[Pointing items for text and elements]
★ ★ ★ ★ ★

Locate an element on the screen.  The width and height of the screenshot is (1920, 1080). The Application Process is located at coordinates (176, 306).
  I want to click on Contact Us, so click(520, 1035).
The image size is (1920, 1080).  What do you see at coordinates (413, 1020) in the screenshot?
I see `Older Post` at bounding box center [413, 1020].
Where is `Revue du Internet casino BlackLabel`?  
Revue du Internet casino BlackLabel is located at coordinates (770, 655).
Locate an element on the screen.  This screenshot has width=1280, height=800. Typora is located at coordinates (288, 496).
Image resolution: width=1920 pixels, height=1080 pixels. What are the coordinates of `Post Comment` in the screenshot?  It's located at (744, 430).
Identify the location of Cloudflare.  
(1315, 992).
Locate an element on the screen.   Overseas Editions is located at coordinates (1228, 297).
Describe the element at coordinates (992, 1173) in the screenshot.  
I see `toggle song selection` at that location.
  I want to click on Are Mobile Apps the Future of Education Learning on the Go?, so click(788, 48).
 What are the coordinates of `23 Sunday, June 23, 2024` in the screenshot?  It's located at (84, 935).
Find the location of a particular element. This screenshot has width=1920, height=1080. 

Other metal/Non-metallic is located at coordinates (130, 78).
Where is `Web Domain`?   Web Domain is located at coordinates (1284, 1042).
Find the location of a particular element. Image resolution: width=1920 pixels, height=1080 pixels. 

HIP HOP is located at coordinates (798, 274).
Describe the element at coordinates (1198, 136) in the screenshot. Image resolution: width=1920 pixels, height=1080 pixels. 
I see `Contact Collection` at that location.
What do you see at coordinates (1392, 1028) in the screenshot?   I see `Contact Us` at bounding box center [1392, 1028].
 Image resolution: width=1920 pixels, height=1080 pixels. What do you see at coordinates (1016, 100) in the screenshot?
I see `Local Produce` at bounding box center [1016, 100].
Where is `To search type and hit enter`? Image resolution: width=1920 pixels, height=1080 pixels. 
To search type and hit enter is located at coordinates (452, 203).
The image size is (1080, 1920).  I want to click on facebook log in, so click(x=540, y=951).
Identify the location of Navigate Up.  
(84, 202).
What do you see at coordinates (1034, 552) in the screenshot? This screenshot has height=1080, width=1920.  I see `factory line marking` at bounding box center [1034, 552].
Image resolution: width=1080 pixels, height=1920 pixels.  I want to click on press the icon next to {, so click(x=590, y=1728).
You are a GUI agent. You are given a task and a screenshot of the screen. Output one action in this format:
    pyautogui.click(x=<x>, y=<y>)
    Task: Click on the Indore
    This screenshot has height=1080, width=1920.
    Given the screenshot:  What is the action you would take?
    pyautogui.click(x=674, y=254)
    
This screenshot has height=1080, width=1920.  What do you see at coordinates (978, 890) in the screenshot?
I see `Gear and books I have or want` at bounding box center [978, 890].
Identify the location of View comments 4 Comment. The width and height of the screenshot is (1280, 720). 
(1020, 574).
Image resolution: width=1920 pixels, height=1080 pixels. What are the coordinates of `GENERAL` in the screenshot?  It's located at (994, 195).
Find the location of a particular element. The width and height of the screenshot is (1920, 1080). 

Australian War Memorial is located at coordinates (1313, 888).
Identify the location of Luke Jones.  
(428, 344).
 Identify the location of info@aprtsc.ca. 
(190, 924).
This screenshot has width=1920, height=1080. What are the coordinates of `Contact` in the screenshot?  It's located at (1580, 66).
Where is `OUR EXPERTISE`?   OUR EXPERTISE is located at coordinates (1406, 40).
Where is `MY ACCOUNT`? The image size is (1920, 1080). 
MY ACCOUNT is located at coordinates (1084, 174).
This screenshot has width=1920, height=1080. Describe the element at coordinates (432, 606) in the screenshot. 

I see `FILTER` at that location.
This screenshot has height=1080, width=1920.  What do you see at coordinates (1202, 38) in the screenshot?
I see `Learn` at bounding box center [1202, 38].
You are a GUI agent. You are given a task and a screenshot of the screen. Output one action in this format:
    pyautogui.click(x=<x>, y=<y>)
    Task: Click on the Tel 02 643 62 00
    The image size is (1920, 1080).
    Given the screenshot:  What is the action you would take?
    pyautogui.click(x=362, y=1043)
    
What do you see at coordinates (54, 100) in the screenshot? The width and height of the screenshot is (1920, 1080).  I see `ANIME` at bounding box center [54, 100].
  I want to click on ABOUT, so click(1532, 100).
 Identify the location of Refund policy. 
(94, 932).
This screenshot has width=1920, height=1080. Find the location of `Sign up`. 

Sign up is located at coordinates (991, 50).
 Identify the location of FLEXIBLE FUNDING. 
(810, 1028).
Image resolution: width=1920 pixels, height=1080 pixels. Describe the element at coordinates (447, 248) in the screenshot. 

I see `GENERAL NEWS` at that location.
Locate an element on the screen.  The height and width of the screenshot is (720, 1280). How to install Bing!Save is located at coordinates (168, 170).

★ ★ ★ ★ ★

§ Problem description: Write out every line of the items above as a numbered list, leaving out any blank lines.

§ Worked solution:
1. Locate an element on the screen.  The width and height of the screenshot is (1920, 1080). The Application Process is located at coordinates (176, 306).
2.   I want to click on Contact Us, so click(520, 1035).
3. The image size is (1920, 1080).  What do you see at coordinates (413, 1020) in the screenshot?
4. I see `Older Post` at bounding box center [413, 1020].
5. Where is `Revue du Internet casino BlackLabel`?  
6. Revue du Internet casino BlackLabel is located at coordinates (770, 655).
7. Locate an element on the screen.  This screenshot has width=1280, height=800. Typora is located at coordinates (288, 496).
8. Image resolution: width=1920 pixels, height=1080 pixels. What are the coordinates of `Post Comment` in the screenshot?  It's located at (744, 430).
9. Identify the location of Cloudflare.  
10. (1315, 992).
11. Locate an element on the screen.   Overseas Editions is located at coordinates (1228, 297).
12. Describe the element at coordinates (992, 1173) in the screenshot.  
13. I see `toggle song selection` at that location.
14.   I want to click on Are Mobile Apps the Future of Education Learning on the Go?, so click(788, 48).
15.  What are the coordinates of `23 Sunday, June 23, 2024` in the screenshot?  It's located at (84, 935).
16. Find the location of a particular element. This screenshot has width=1920, height=1080. 
17. Other metal/Non-metallic is located at coordinates (130, 78).
18. Where is `Web Domain`?   Web Domain is located at coordinates (1284, 1042).
19. Find the location of a particular element. Image resolution: width=1920 pixels, height=1080 pixels. 
20. HIP HOP is located at coordinates (798, 274).
21. Describe the element at coordinates (1198, 136) in the screenshot. Image resolution: width=1920 pixels, height=1080 pixels. 
22. I see `Contact Collection` at that location.
23. What do you see at coordinates (1392, 1028) in the screenshot?   I see `Contact Us` at bounding box center [1392, 1028].
24.  Image resolution: width=1920 pixels, height=1080 pixels. What do you see at coordinates (1016, 100) in the screenshot?
25. I see `Local Produce` at bounding box center [1016, 100].
26. Where is `To search type and hit enter`? Image resolution: width=1920 pixels, height=1080 pixels. 
27. To search type and hit enter is located at coordinates (452, 203).
28. The image size is (1080, 1920).  I want to click on facebook log in, so click(x=540, y=951).
29. Identify the location of Navigate Up.  
30. (84, 202).
31. What do you see at coordinates (1034, 552) in the screenshot? This screenshot has height=1080, width=1920.  I see `factory line marking` at bounding box center [1034, 552].
32. Image resolution: width=1080 pixels, height=1920 pixels.  I want to click on press the icon next to {, so click(x=590, y=1728).
33. You are a GUI agent. You are given a task and a screenshot of the screen. Output one action in this format:
34.     pyautogui.click(x=<x>, y=<y>)
35.     Task: Click on the Indore
36.     This screenshot has height=1080, width=1920.
37.     Given the screenshot:  What is the action you would take?
38.     pyautogui.click(x=674, y=254)
39. This screenshot has height=1080, width=1920.  What do you see at coordinates (978, 890) in the screenshot?
40. I see `Gear and books I have or want` at bounding box center [978, 890].
41. Identify the location of View comments 4 Comment. The width and height of the screenshot is (1280, 720). 
42. (1020, 574).
43. Image resolution: width=1920 pixels, height=1080 pixels. What are the coordinates of `GENERAL` in the screenshot?  It's located at (994, 195).
44. Find the location of a particular element. The width and height of the screenshot is (1920, 1080). 
45. Australian War Memorial is located at coordinates (1313, 888).
46. Identify the location of Luke Jones.  
47. (428, 344).
48.  Identify the location of info@aprtsc.ca. 
49. (190, 924).
50. This screenshot has width=1920, height=1080. What are the coordinates of `Contact` in the screenshot?  It's located at (1580, 66).
51. Where is `OUR EXPERTISE`?   OUR EXPERTISE is located at coordinates (1406, 40).
52. Where is `MY ACCOUNT`? The image size is (1920, 1080). 
53. MY ACCOUNT is located at coordinates (1084, 174).
54. This screenshot has width=1920, height=1080. Describe the element at coordinates (432, 606) in the screenshot. 
55. I see `FILTER` at that location.
56. This screenshot has height=1080, width=1920.  What do you see at coordinates (1202, 38) in the screenshot?
57. I see `Learn` at bounding box center [1202, 38].
58. You are a GUI agent. You are given a task and a screenshot of the screen. Output one action in this format:
59.     pyautogui.click(x=<x>, y=<y>)
60.     Task: Click on the Tel 02 643 62 00
61.     The image size is (1920, 1080).
62.     Given the screenshot:  What is the action you would take?
63.     pyautogui.click(x=362, y=1043)
64. What do you see at coordinates (54, 100) in the screenshot? The width and height of the screenshot is (1920, 1080).  I see `ANIME` at bounding box center [54, 100].
65.   I want to click on ABOUT, so click(1532, 100).
66.  Identify the location of Refund policy. 
67. (94, 932).
68. This screenshot has width=1920, height=1080. Find the location of `Sign up`. 
69. Sign up is located at coordinates (991, 50).
70.  Identify the location of FLEXIBLE FUNDING. 
71. (810, 1028).
72. Image resolution: width=1920 pixels, height=1080 pixels. Describe the element at coordinates (447, 248) in the screenshot. 
73. I see `GENERAL NEWS` at that location.
74. Locate an element on the screen.  The height and width of the screenshot is (720, 1280). How to install Bing!Save is located at coordinates (168, 170).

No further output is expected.